Alert: Youre Pushing Yourself Too Hard
You’ve seen commercials that feature athletes grunting through pain as if it’s a virtue. You’ve watched sports icons lead their teams to unbelievable comebacks on their seemingly inexhaustible shoulders. You’ve seen veins popping on the grimacing faces of those on “World’s Strongest Men” and Tour de France riders alike.
It’s not just macho to push yourself to the limit -- it’s considered cool. But how do you know if you’re about to take your body beyond that limit and into dangerous territory? Especially in hot weather, there are risks you should you know about. As long as you can read your body’s signs, you can prepare for pushing it without going over the top. Here, your body’s warning signs and what to do about ‘em:
Warning 1: You Stop Sweating
When doing cardio, your biggest risk is overheating. “If you stop sweating, you’re in danger of heatstroke -- which can kill you,” warns Clint Phillips, a certified strength and conditioning specialist.
What to do: In such a case, “Stop working out immediately, hydrate and cool off. Go somewhere air-conditioned, splash water on you, get in front of a fan, use an ice pack on your head.” Avoid overheating when you’re training outside in hot or humid weather by going out in the morning or evening for more effective, less risky workouts.

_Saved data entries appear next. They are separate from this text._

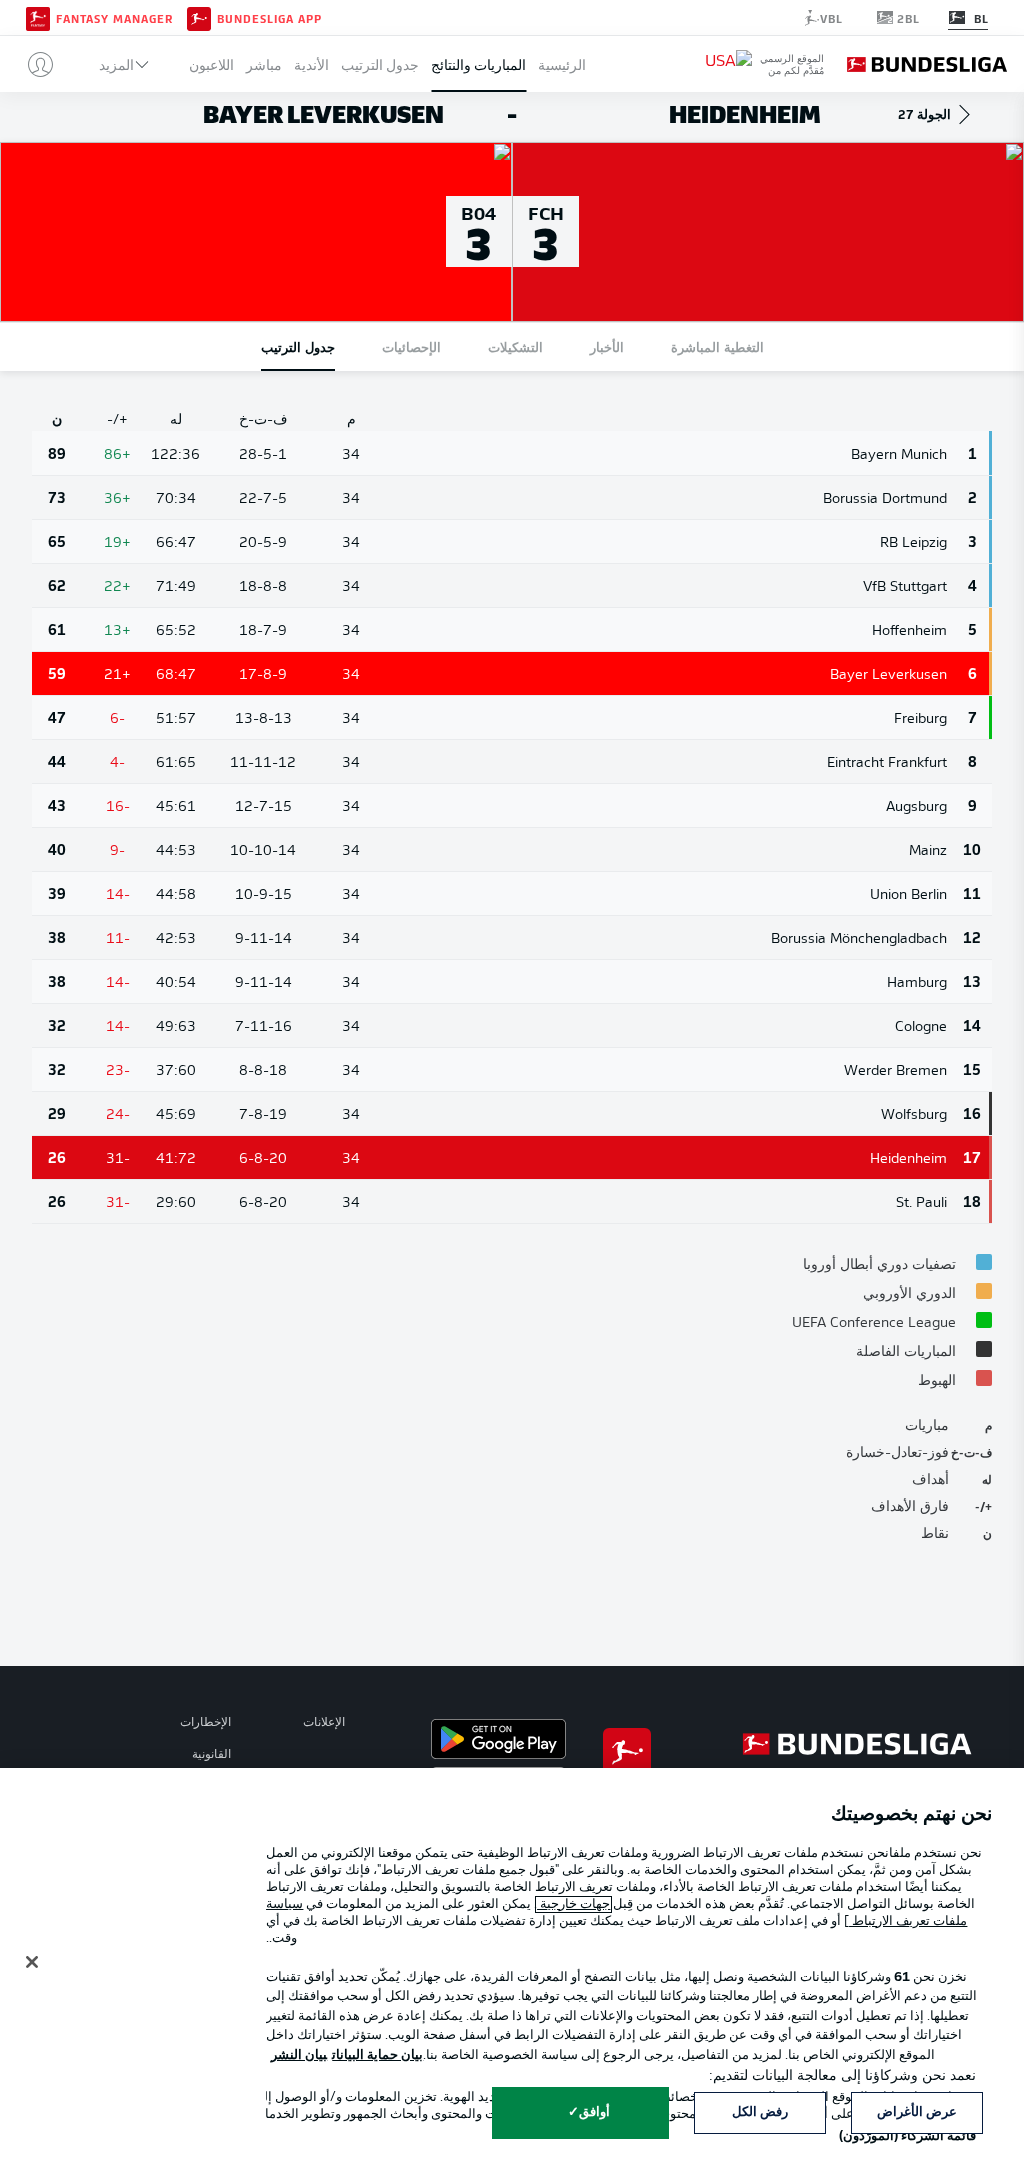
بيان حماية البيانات (377, 2055)
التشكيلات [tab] (515, 346)
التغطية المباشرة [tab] (717, 346)
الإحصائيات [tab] (411, 346)
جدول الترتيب (380, 64)
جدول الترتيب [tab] (298, 346)
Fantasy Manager (114, 18)
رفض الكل (760, 2112)
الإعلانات (324, 1723)
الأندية (311, 64)
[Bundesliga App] (199, 17)
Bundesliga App (269, 18)
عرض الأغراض (917, 2112)
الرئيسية (562, 64)
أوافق (594, 2112)
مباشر (264, 64)
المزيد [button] (116, 64)
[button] (32, 64)
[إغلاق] (32, 1962)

Warning 2: Your Urine Isn’t Clear
Tom Seabourne, Ph.D., an exercise physiologist and holder of four ultradistance cycling world records, recommends that you check your hydration levels via your urine color -- ideally, it’s clear. The darker (yellow) it gets, the closer you are to dehydration.

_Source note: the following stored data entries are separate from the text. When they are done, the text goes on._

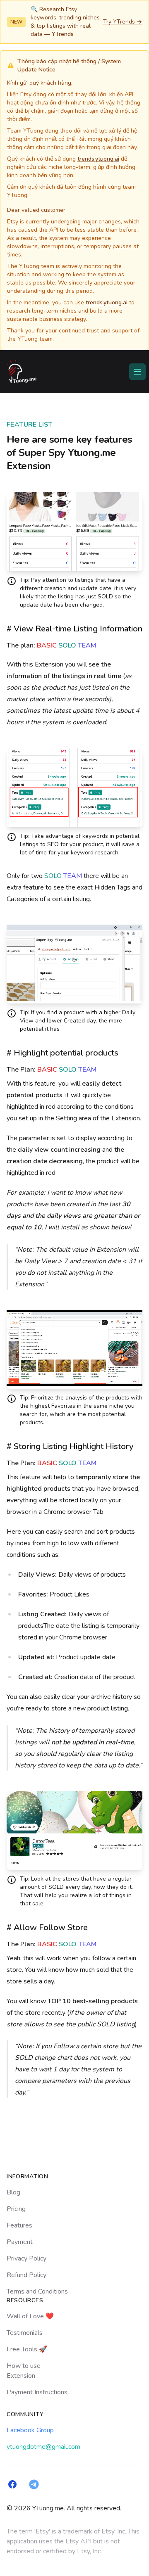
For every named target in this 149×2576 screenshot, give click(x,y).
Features (19, 2225)
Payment (20, 2241)
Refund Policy (26, 2274)
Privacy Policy (26, 2258)
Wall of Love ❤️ (30, 2316)
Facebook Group (30, 2430)
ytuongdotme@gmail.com (43, 2446)
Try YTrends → (122, 22)
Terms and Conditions (37, 2291)
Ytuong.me (92, 452)
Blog (13, 2192)
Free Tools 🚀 (27, 2349)
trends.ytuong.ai (98, 159)
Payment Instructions (37, 2392)
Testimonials (25, 2332)
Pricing (16, 2208)
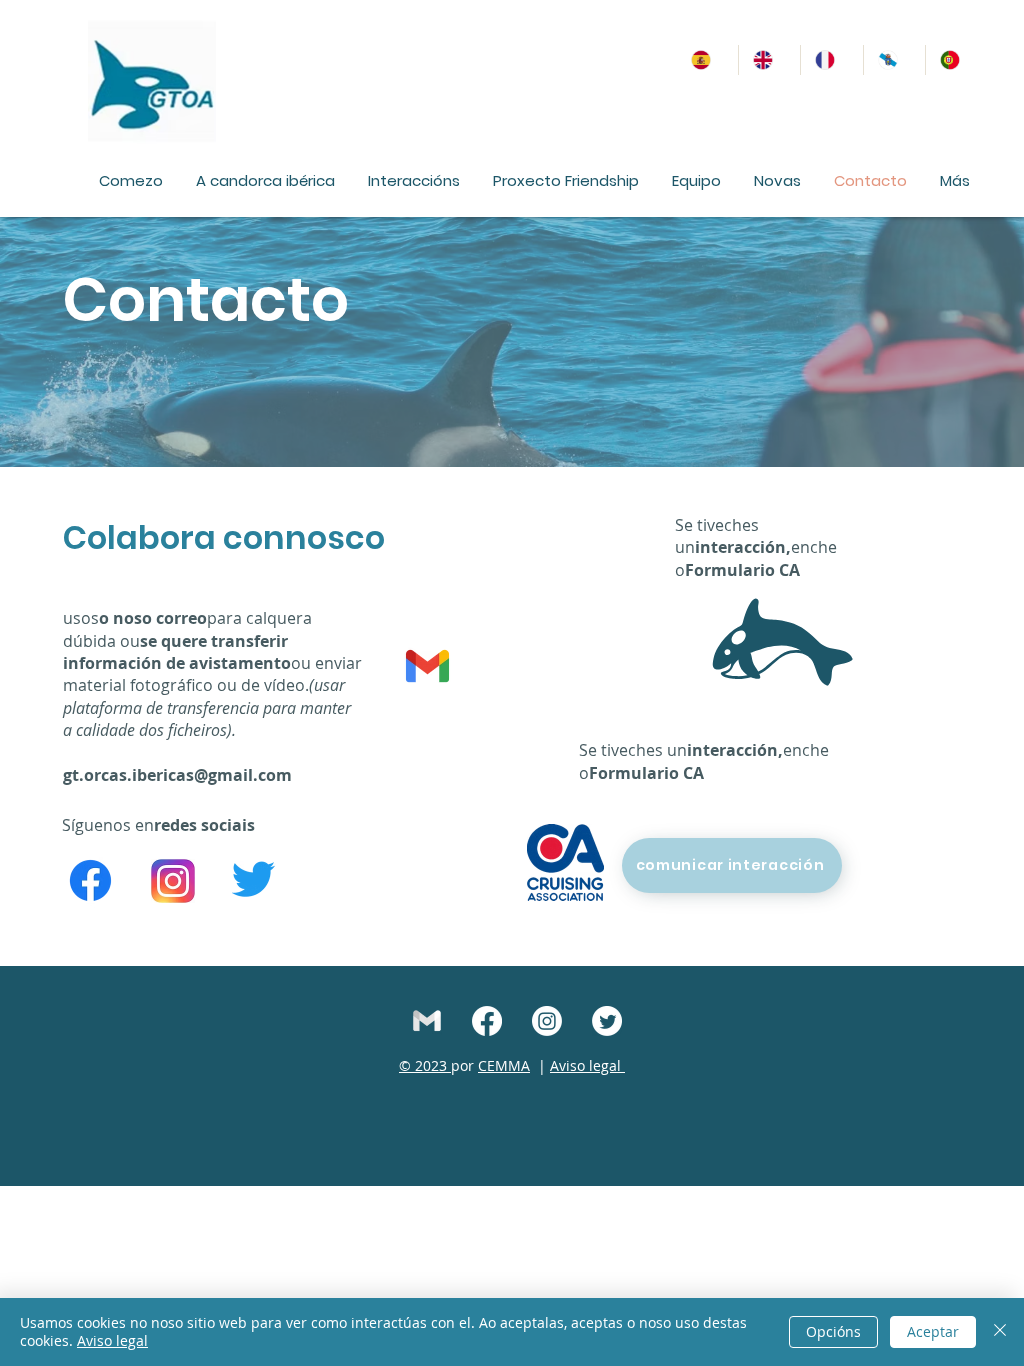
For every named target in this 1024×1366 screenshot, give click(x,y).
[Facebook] (90, 880)
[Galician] (894, 60)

What to do: Go-to drinks should contain electrolytes with essential elements like sodium, potassium and magnesium. While sports drinks can be a boon for hot outdoor workouts, Phillips urges that you avoid energy drinks, which may push your heart rate too high. Oh, and water’s good!

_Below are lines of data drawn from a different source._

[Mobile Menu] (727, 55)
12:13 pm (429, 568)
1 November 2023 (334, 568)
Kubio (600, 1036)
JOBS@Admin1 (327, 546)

Warning 3: Your Resting Heart Rate Is High
Keep abreast of your resting heart rate, which you can check after a good night’s sleep. “If you wake up and your resting heart rate is consistently 10 beats above your regular resting heart rate, that’s a red flag,” says Seabourne. It indicates that the body is in an overtrained mode and is not sufficiently recovered, even after a night’s rest. This can be due to a very strenuous cardio workout or even a grueling strength training session. According to Greg Haff, Ph.D., an exercise physiologist at West Virginia University, higher repetition schemes -- such as 20 ser set -- can take four times as long to recover from than lower rep sets, such as five. If summer heat is involved, fatigue can be even greater, making recovery time longer.
What to do: During cardio workouts, make sure you use a heart rate monitor. Phillips advises that you never go over 90 percent of your maximum heart rate. (This can be calculated by subtracting your age from the number 220. To calculate 90 percent of that, multiply by 0.9.) And on days when you wake up with a resting heart rate that is higher than normal, your body is telling you that it needs more recovery. Listen and take the day off.
Warning 4: You’re Still Sore
For strength training, soreness that lasts more than a day or two usually means overtraining. Other symptoms include a lingering sense of lethargy, achiness, almost flu-like symptoms, a lack of motivation to train and even irritability. “If you can't lift as much weight or do as many reps [as you did the week before], you are probably overtraining,” says Phillips. And pain is only normal when it is throughout the whole working muscle, he adds, but pain in a joint or isolated in one small spot in a muscle means something’s wrong.
What to do: Get your z’s. Says Seabourne: Seven to eight hours of sleep is needed for an adequate release of growth hormone to build and repair muscle. When working out, err on the side of intensity over volume. Phillips says a couple of heavy sets for each muscle group is plenty. As “for cardio, I'd rather have someone do 20 to 30 minutes of high-intensity intervals than an hour of lower intensity work.” Also, consider working out with a partner, who can keep an eye on you (and vice versa).